The UN nuclear watchdog on Tuesday said it has to ensure that “no proliferation risks” will come from a nuclear-powered submarine pact by the United States, Australia and the United Kingdom.
Australia on Monday announced it would buy up to five US nuclear-powered submarines, then build a new model with US and British technology under an ambitious plan to bulk up Western muscle across the Asia-Pacific in the face of a rising China.
US President Joe Biden has stressed that Australia, which joined the alliance with Washington and London known as AUKUS 18 months ago, will not be getting nuclear weapons.
“Ultimately, the agency must ensure that no proliferation risks will emanate from this project,” International Atomic Energy Agency chief Rafael Grossi said.
“The legal obligations of the parties and the non-proliferation aspects are paramount,” Grossi added.

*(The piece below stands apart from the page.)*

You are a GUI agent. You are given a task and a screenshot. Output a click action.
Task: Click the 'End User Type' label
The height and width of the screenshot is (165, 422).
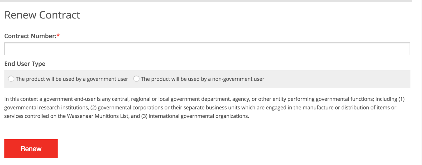pos(25,64)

The United Kingdom and the United States, both nuclear-weapons states, have to report to the IAEA “international transfers of nuclear material” to non-nuclear-weapon states such as Australia, the press release said.

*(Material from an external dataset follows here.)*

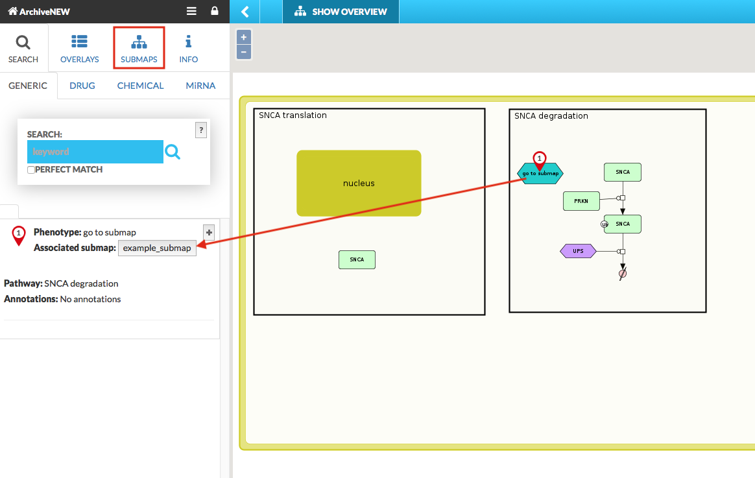The image size is (755, 478).
Task: Open the hamburger menu icon
Action: (x=191, y=11)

Australia, for its part, will have to make “an arrangement” with the UN watchdog to be able to use nuclear material “such as nuclear propulsion for submarines”, Grossi stressed.
“This process involves serious legal and complex technical matters,” Grossi said while promising to fulfill his mandate of verification and non-proliferation “in an impartial manner” and in all transparency.
As the discussions with the AUKUS parties continue, Grossi plans to submit a report on the subject at the next IAEA Board of Governors in June.